[FFmpeg-devel] [PATCH] AAC Decoder round 3

Michael Niedermayer michaelni
Sun Jul 6 05:19:17 CEST 2008


On Tue, Jul 01, 2008 at 12:37:11PM +0100, Robert Swain wrote:
> Hello,
> 
> Another submission for full review, this time without both LTP and
> SSR. The code for LTP and SSR is still in the Summer of Code
> repository for anyone who is interested in working on either of those
> features in the future.
> 
> See attached.

[...]

> +DECLARE_ALIGNED_16(static float, kbd_long_1024[1024]);
> +DECLARE_ALIGNED_16(static float, kbd_short_128[128]);
> +DECLARE_ALIGNED_16(static float, sine_long_1024[1024]);
> +DECLARE_ALIGNED_16(static float, sine_short_128[128]);

vertical align


[...]
> +/**
> + * special codebooks
> + */
> +enum {
> +    ZERO_HCB       = 0,
> +    FIRST_PAIR_HCB = 5,
> +    ESC_HCB        = 11,
> +    NOISE_HCB      = 13,
> +    INTENSITY_HCB2 = 14,
> +    INTENSITY_HCB  = 15,
> +    ESC_FLAG       = 16,
> +};

This should have a type and that type should be used for the variable
holding such enums


[...]
> +/**
> + * Program configuration - describes how channels are arranged.
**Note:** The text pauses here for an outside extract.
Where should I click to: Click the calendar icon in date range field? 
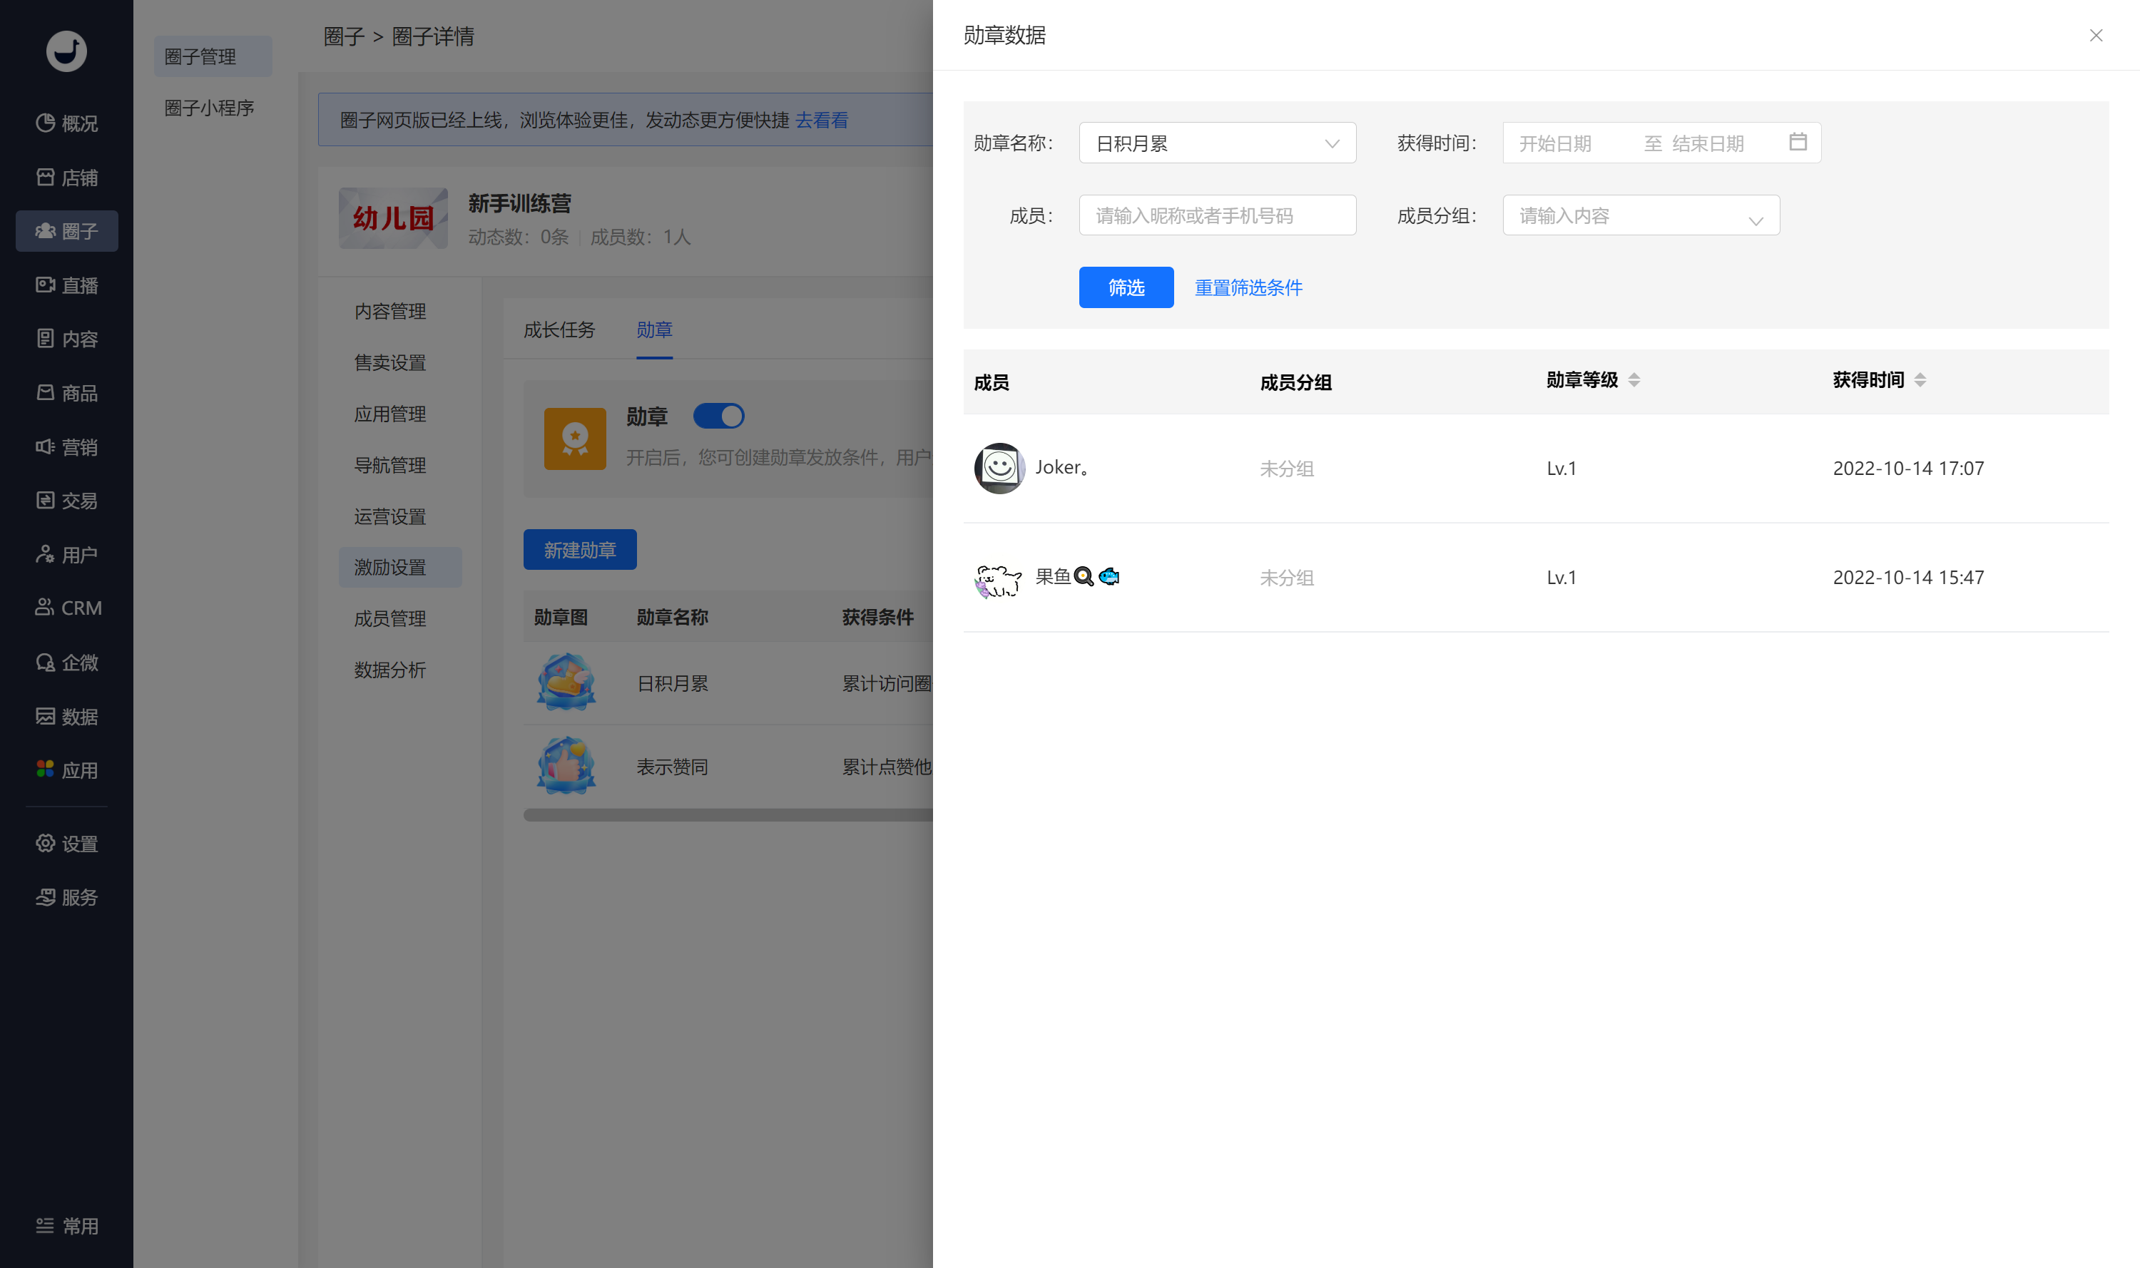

Either read from
> + * stream (ID_PCE) or created based on a default fixed channel arrangement.
> + */
> +typedef struct {
> +    int che_type[4][MAX_TAGID];   ///< channel element type with the first index as the first 4 raw_data_block IDs
> +

> +    int mono_mixdown;         ///< The SCE tag to use if user requests mono   output, -1 if not available.
> +    int stereo_mixdown;       ///< The CPE tag to use if user requests stereo output, -1 if not available.

maybe mono_mixdown_tag would be a better name ?


[...]
> +/**
> + * coupling parameters
> + */
> +typedef struct {

> +    int ind_sw;            ///< Set if independent coupling (i.e. after IMDCT).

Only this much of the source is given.